0
votes

On our live system we've suddenly started encountering errors, where Service Fabric is failing to do failovers. The system was last deployed back in May and has been running fine since then. We have not installed any updates on the VMs. The error message is:

Error event: SourceId='System.RA', Property='ReplicaChangeRoleStatus'. Replica had multiple failures during change role on _stdNT_4. API call: IStatefulServiceReplica.ChangeRole(P); Error = System.Fabric.FabricObjectClosedException (-2147017730) The object is closed. System.Runtime.InteropServices.COMException (-2147017730) Exception from HRESULT: 0x80071BFE at System.Runtime.ExceptionServices.ExceptionDispatchInfo.Throw() at System.Runtime.CompilerServices.TaskAwaiter.HandleNonSuccessAndDebuggerNotification(Task task) at Microsoft.ServiceFabric.Services.Remoting.V1.FabricTransport.Runtime.FabricTransportServiceRemotingListener.<>c__DisplayClass10_0.<b__0>d.MoveNext() --- End of stack trace from previous location where exception was thrown --- at System.Runtime.ExceptionServices.ExceptionDispatchInfo.Throw() at System.Runtime.CompilerServices.TaskAwaiter.HandleNonSuccessAndDebuggerNotification(Task task) at Microsoft.ServiceFabric.Services.Runtime.StatefulServiceReplicaAdapter.d__26.MoveNext() --- End of stack trace from previous location where exception was thrown --- at System.Runtime.ExceptionServices.ExceptionDispatchInfo.Throw() at System.Runtime.CompilerServices.TaskAwaiter.HandleNonSuccessAndDebuggerNotification(Task task) at Microsoft.ServiceFabric.Services.Runtime.StatefulServiceReplicaAdapter.d__18.MoveNext() For more information see: http://aka.ms/sfhealth

We also see System.Fabric.ServiceFabricException. An error occurred during this operation. Please check the trace logs for more information.

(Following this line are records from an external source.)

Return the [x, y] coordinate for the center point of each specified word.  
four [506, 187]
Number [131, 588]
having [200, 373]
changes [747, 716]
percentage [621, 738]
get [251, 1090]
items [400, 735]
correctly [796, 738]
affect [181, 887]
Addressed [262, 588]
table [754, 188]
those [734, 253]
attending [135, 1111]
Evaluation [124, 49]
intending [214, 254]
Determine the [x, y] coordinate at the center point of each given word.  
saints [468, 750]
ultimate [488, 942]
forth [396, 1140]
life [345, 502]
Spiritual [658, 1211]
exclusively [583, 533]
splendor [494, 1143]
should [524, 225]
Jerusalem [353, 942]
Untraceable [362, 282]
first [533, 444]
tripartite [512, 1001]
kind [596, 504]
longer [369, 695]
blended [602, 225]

I can't find any other useful errors in the traces, or in the Event log on the VMs.

The only interesting thing that that the only service that is affected is the only one of our services that's stateful. We made it stateful in the last release so that we could use actor reminders.

Once the cluster starts failing, it will keep moving the primary from one node to another forever. We fixed the problem by re-deploying to a fresh cluster, but the problem came back a few days later.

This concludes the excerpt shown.